**About this task**
Starting with the line that contains "This screenshot has height=593, width=868." and ending with the last line of the entries, repeat exactly those lines and nothing else, pictures excluded.

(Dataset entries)
§ §
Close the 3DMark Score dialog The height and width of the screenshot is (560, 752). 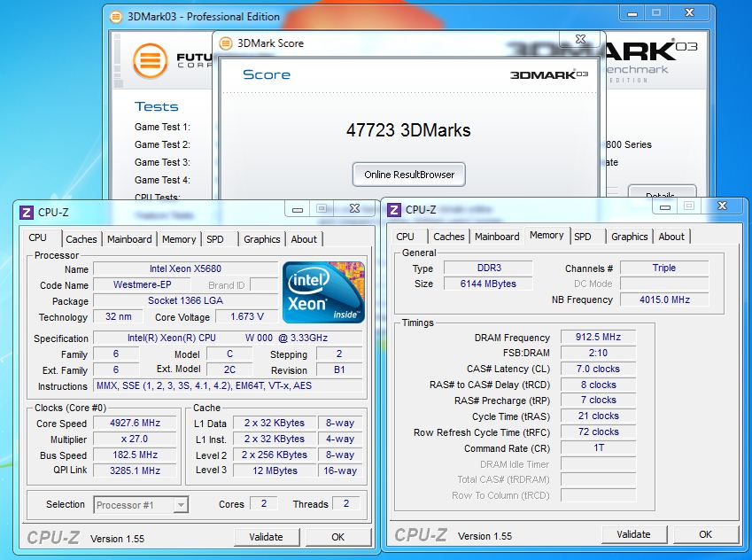coord(579,40)
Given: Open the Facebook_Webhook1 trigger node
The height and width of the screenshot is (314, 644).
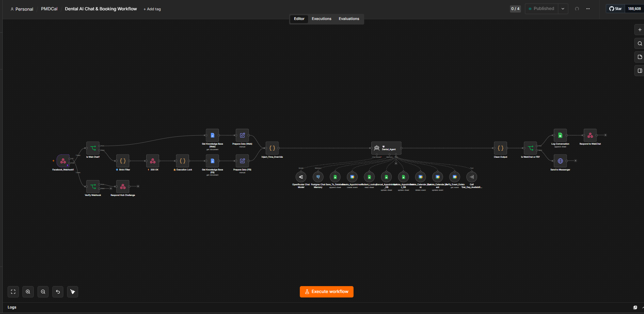Looking at the screenshot, I should [x=63, y=161].
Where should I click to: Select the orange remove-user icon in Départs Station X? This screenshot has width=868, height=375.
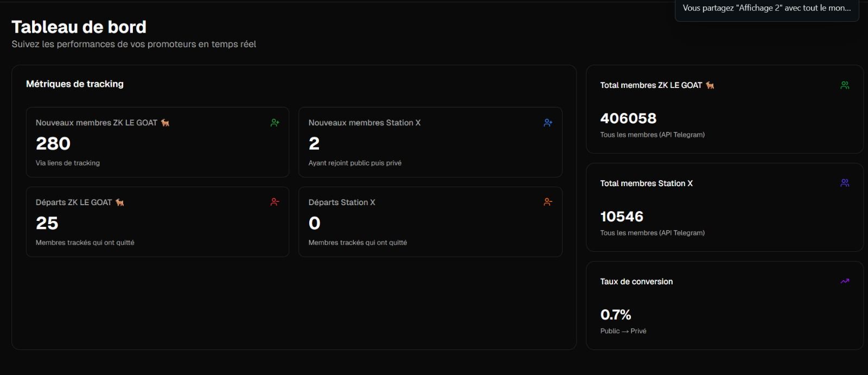click(x=548, y=202)
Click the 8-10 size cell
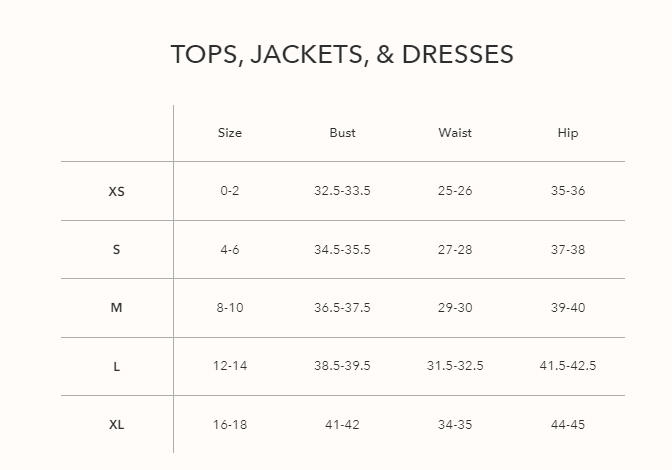 click(x=230, y=308)
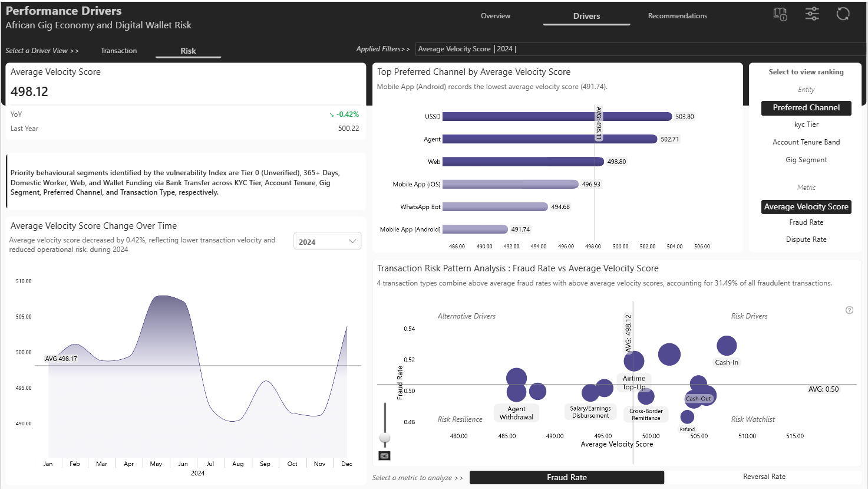Open the Recommendations tab
This screenshot has height=489, width=868.
[x=678, y=16]
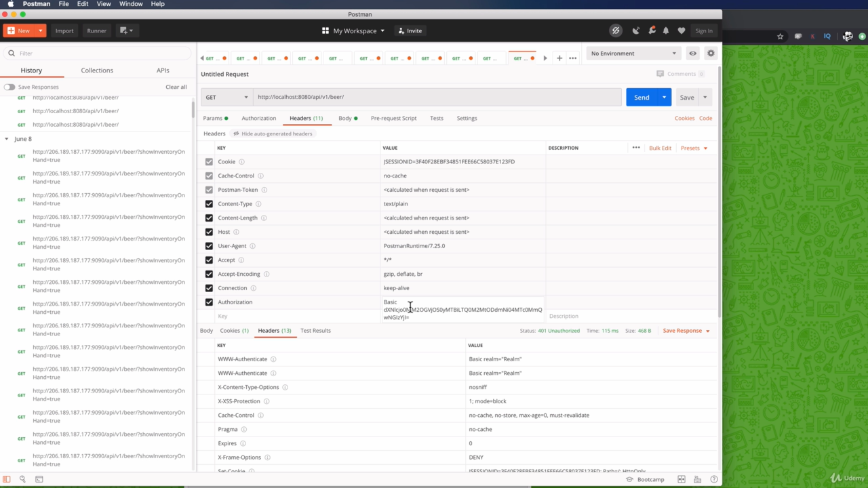Click Clear all in history
Image resolution: width=868 pixels, height=488 pixels.
(x=176, y=87)
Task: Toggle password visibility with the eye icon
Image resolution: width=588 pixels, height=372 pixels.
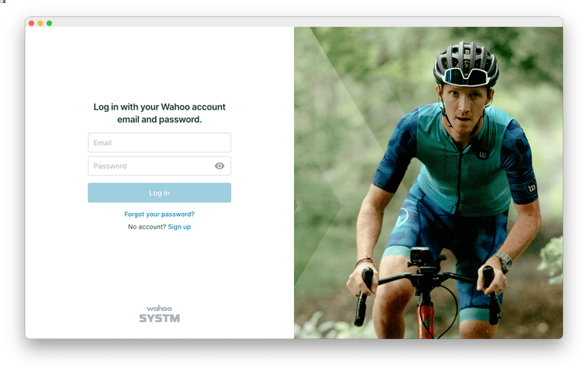Action: pos(220,166)
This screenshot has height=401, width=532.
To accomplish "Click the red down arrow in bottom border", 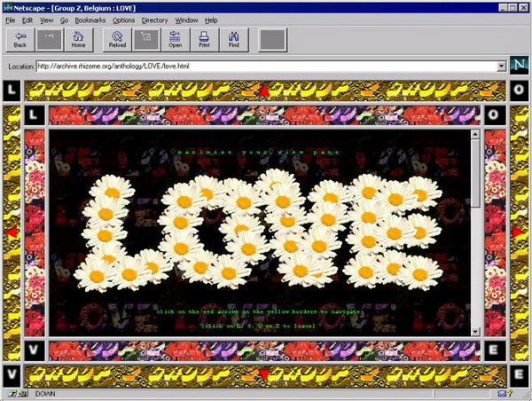I will [263, 374].
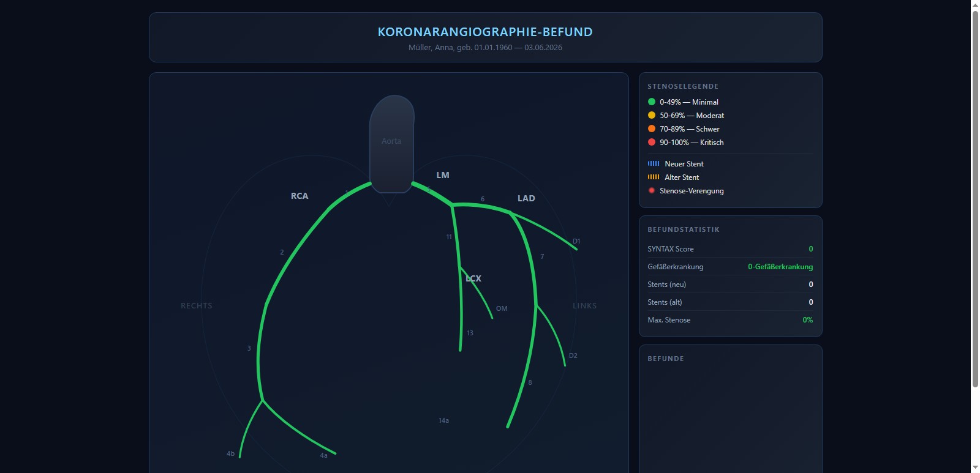This screenshot has width=980, height=473.
Task: Click the SYNTAX Score value row
Action: click(730, 249)
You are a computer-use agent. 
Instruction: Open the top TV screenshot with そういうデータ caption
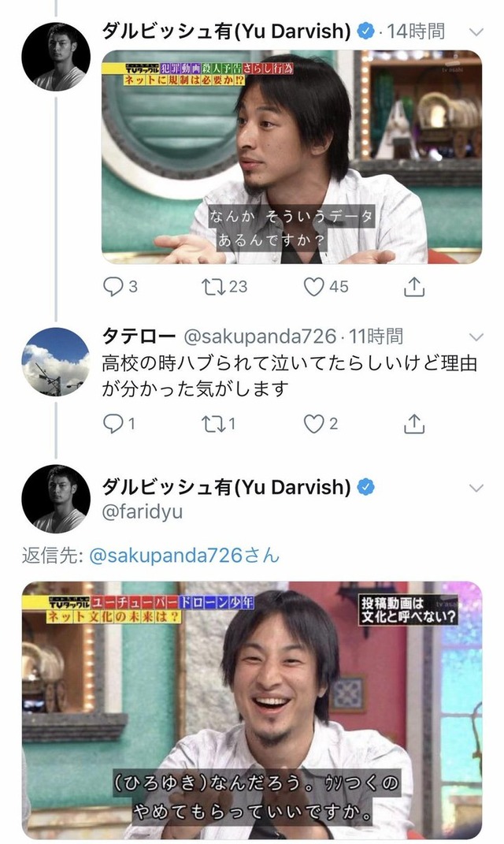pos(291,157)
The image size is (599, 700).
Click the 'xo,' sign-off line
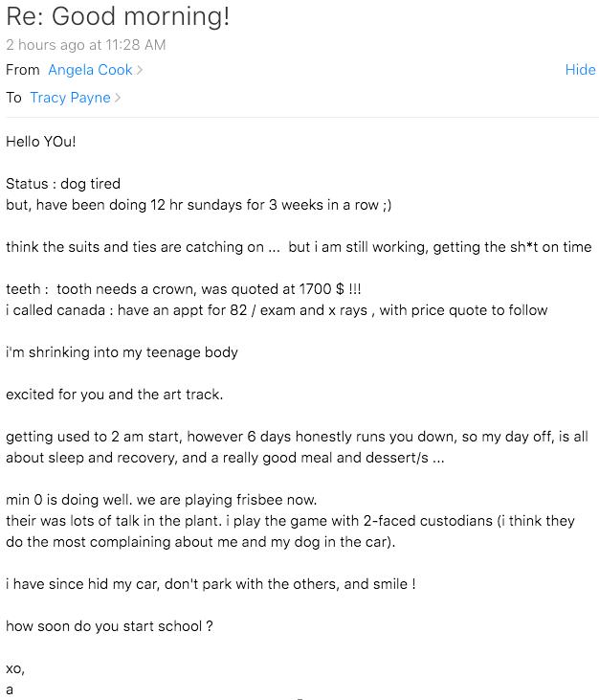coord(15,668)
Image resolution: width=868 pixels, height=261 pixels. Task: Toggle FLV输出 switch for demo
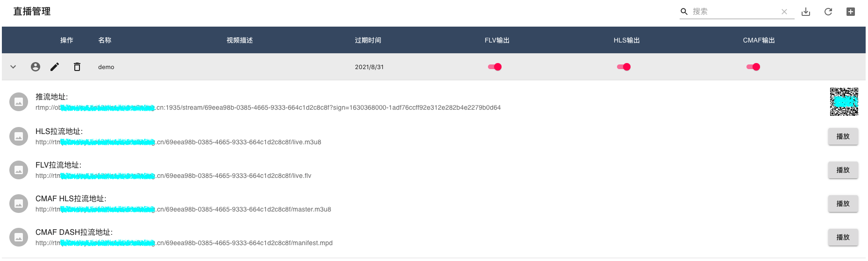coord(495,67)
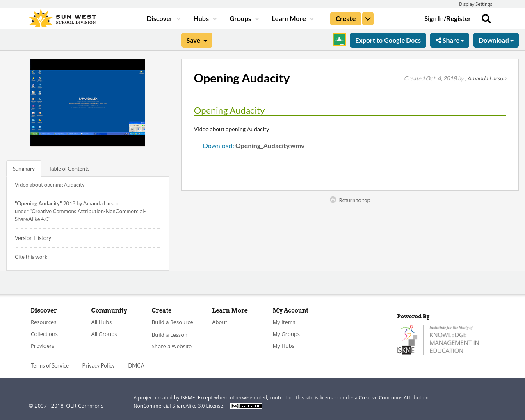Viewport: 525px width, 420px height.
Task: Click the ISKME logo in footer
Action: click(438, 340)
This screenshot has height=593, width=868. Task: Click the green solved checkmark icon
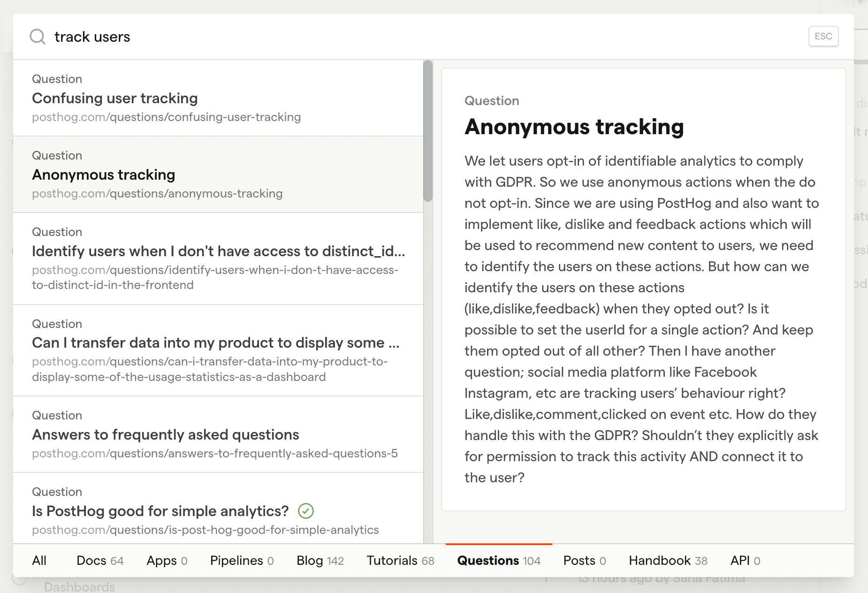[306, 511]
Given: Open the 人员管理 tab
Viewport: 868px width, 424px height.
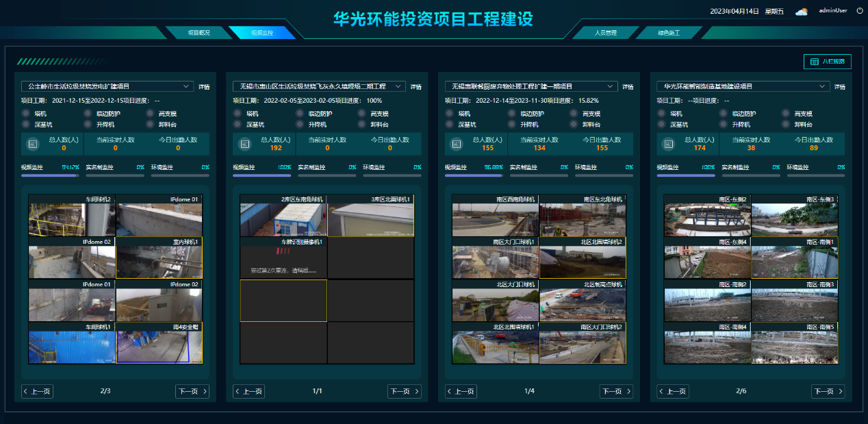Looking at the screenshot, I should [607, 32].
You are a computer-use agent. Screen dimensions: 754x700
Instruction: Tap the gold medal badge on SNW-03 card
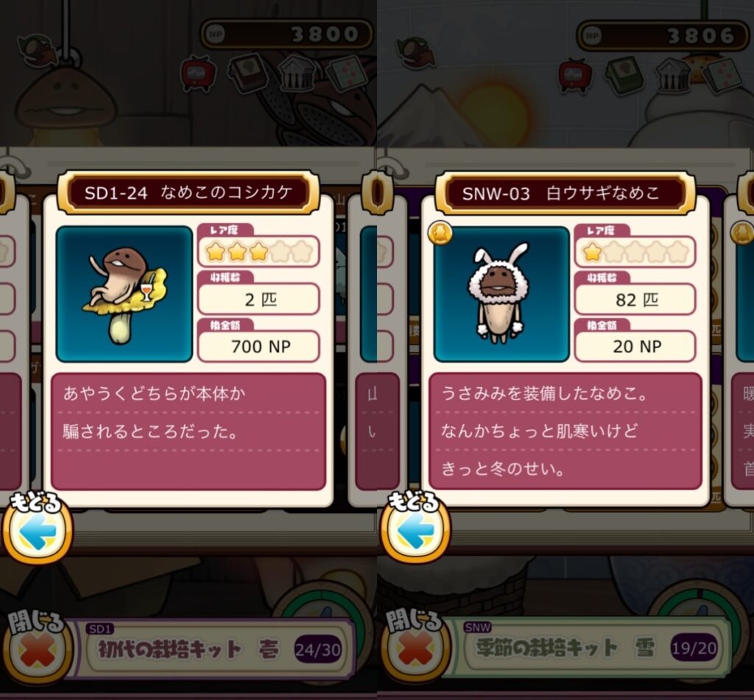coord(440,233)
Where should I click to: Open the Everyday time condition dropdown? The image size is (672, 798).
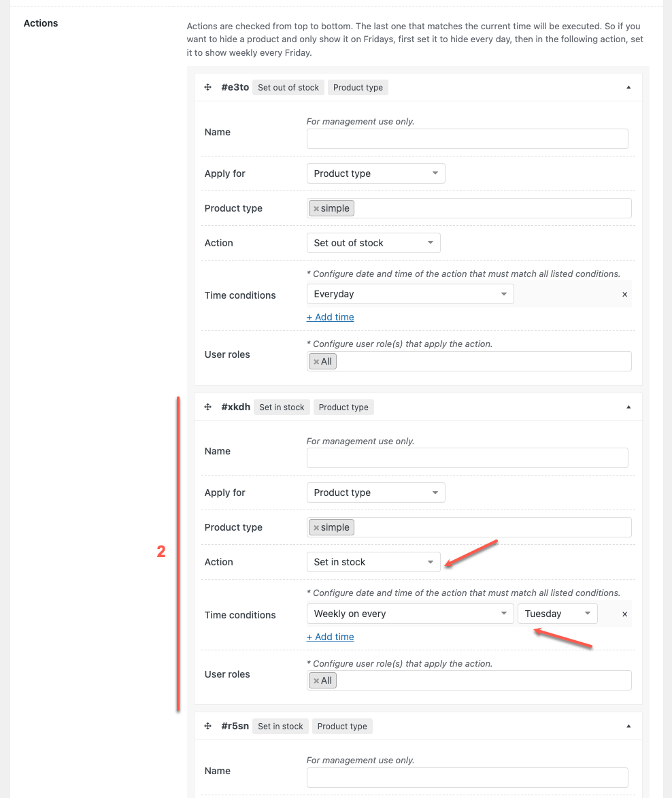pos(409,294)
§ §
**Reply to the task**
This screenshot has height=593, width=868. Task: Click the green solved checkmark icon
[306, 511]
Given: Open the 人员管理 tab
Viewport: 868px width, 424px height.
Looking at the screenshot, I should [607, 32].
You are a computer-use agent. Screen dimensions: 754x700
Instruction: Tap the gold medal badge on SNW-03 card
coord(440,233)
Where should I click to: Open the Everyday time condition dropdown? The image size is (672, 798).
pos(409,294)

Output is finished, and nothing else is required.